In association with/
Bristol MPs
Thangam Debbonaire became the Member of Parliament for the Bristol West constituency in May 2015, transforming a Lib-Dem majority of 11,366 into a Labour one of 5,673. In the June 2017 general election, she increased that majority substantially, to 37,336. Her vote tally of 47,213 was the second highest in the UK, and her increase in vote share of 30.3% was the biggest in the country.
She started out as a professional cellist, but for the 25 years before she became an MP her main focus was working locally, nationally and internationally to end domestic violence. She moved to Bristol to be Women’s Aid’s first ever National Children’s Officer, setting up support projects in refuges across the UK for children. She helped to increase the quality and quantity of domestic violence interventions helping women, men and children; victims, perpetrators and witnesses.
She was Shadow Minister for Culture, Media and Sport between January 2016 and June 2016; and in October 2016 she rejoined the shadow front bench when she was appointed a Labour Whip – a role she still holds. In Parliament, she chairs the All-Party Parliamentary Group (APPG) on Refugees and in July 2016 initiated a cross-party inquiry into the experiences of new refugees in the UK. The report ‘Refugees Welcome?’ was published in April 2017.
During the first half of 2017, she took part in the groundbreaking and controversial BBC One documentary series Drugsland, filmed in Bristol. The documentary was broadcast in November and December 2017.

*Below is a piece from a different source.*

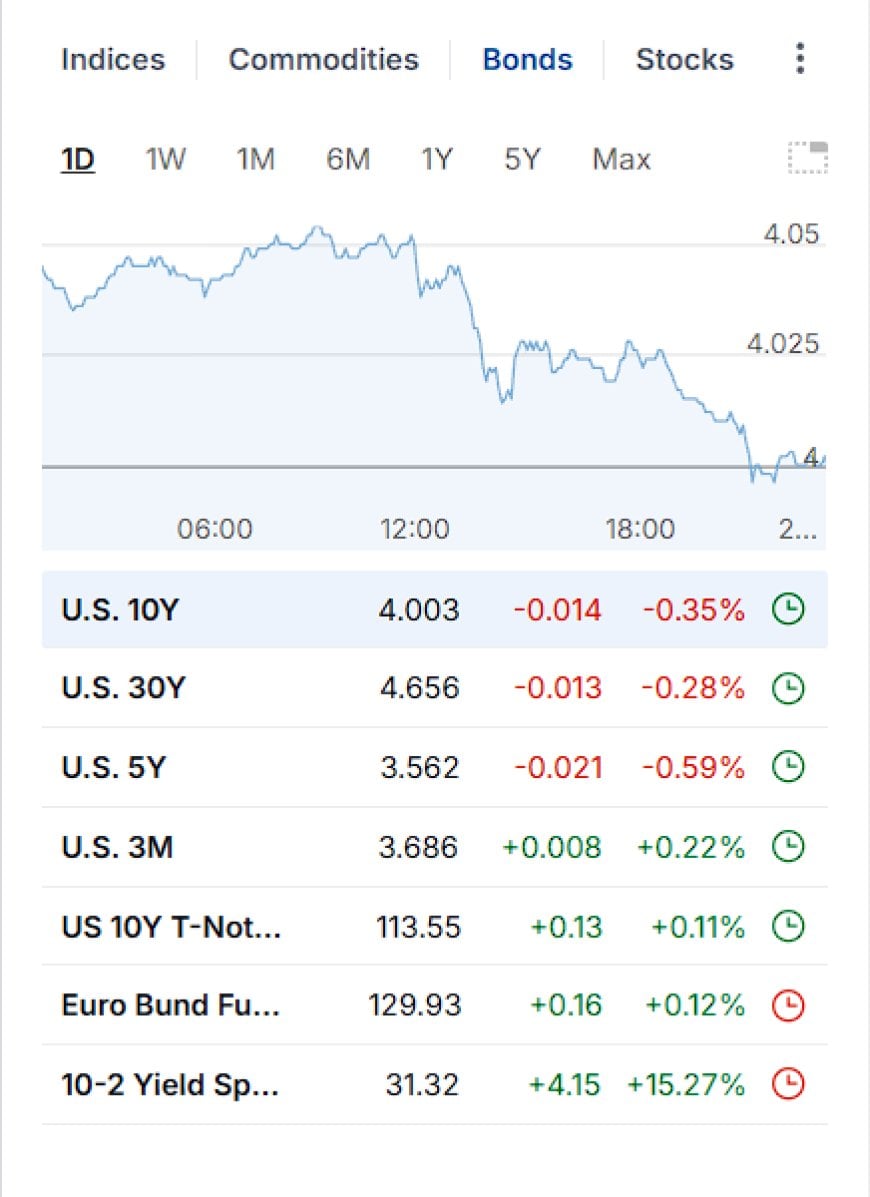Click the red clock icon for 10-2 Yield Spread
Image resolution: width=870 pixels, height=1197 pixels.
(x=788, y=1084)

She has a number of other areas of interest including women’s equality, arts and culture, the environment and climate change, autism, and Britain’s relationship with Europe. In July 2017, she became the species champion for the Shrill Carder Bee! In Bristol, she is working to tackle the effects of the housing crisis in the city, to preserve and strengthen its cultural scene, and to promote its environmental sustainability
Darren Jones was elected as Member of Parliament for Bristol North West in 2017. Prior to this, in 2012, he won the selection to become the Labour Party candidate for Bristol North West for the 2015 General Election but was not successful. After that election, he chaired Marvin Rees’ Mayoral campaign, got involved in the Remain campaign and took a trip to Miami to campaign for Hilary Clinton. He was then re-selected as the Labour Party candidate for Bristol North West for the 2017 General Election, which he won with a 16.2% swing by securing 51% of the vote. Before becoming an MP, he was working as a consumer rights lawyer. He is a Member of the Science & Technology Select Committee and is involved in cross-party parliamentary groups such as the Parliamentary Information, Communications and Technology Forum and the All Party Parliamentary Group on Consumer Rights.

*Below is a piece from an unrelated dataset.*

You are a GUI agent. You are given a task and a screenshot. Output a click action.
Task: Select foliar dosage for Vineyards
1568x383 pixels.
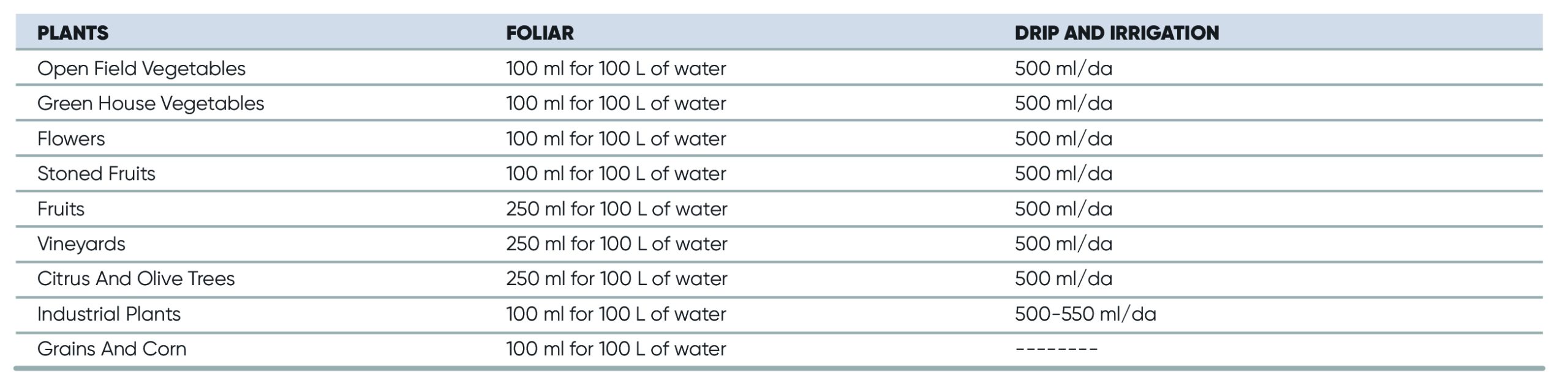[616, 244]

Kerry McCarthy is the Member of Parliament for Bristol East, and was first elected in 2005. Her main policy areas of interest are: sustainability and the environment, food policy, the economy, tackling poverty, international aid and trade, transport, and animal welfare. Before being elected to Parliament, she worked as a lawyer and on political campaigns.
She is a member of the Environmental Audit and the Environment, Food, and Rural Affairs Select Committees, and is Chair of the Agroecology and Food Waste All-Party Parliamentary Groups. She previously served as Labour’s Shadow Secretary of State for Environment, Food & Rural Affairs (Sep 2015 – June 2016), and prior to that as Shadow Foreign Office Minister (covering human rights and climate change).
She co-founded Feeding Bristol, which recently registered as a charity and works with stakeholders across the city to alleviate hunger in our community. She is a patron of the Music Venue Trust and FoodCycle and is a Vice-Chair of a number of APPGs including Agriculture and Food for Development, Fruit and Vegetable Farmers, Music, Protect Our Waves (supported by Surfers Against Sewage) and Sport, Modern Slavery and Human Rights.
Karin Smyth
Karin Smyth was elected as Labour MP for Bristol South in May 2015. Until then she worked as an NHS manager, most recently with the NHS Bristol Clinical Commissioning Group. Previously she has run an MP’s office and been non-Executive director of an NHS Trust. Born in London to Irish parents who came to Britain in the 1950s, seeking work, she moved to Bristol in the 1990s. She graduated with a degree in Economics and Social Studies from the University of East Anglia in 1988, and subsequently studied a MBA at the University of Bath in 1995.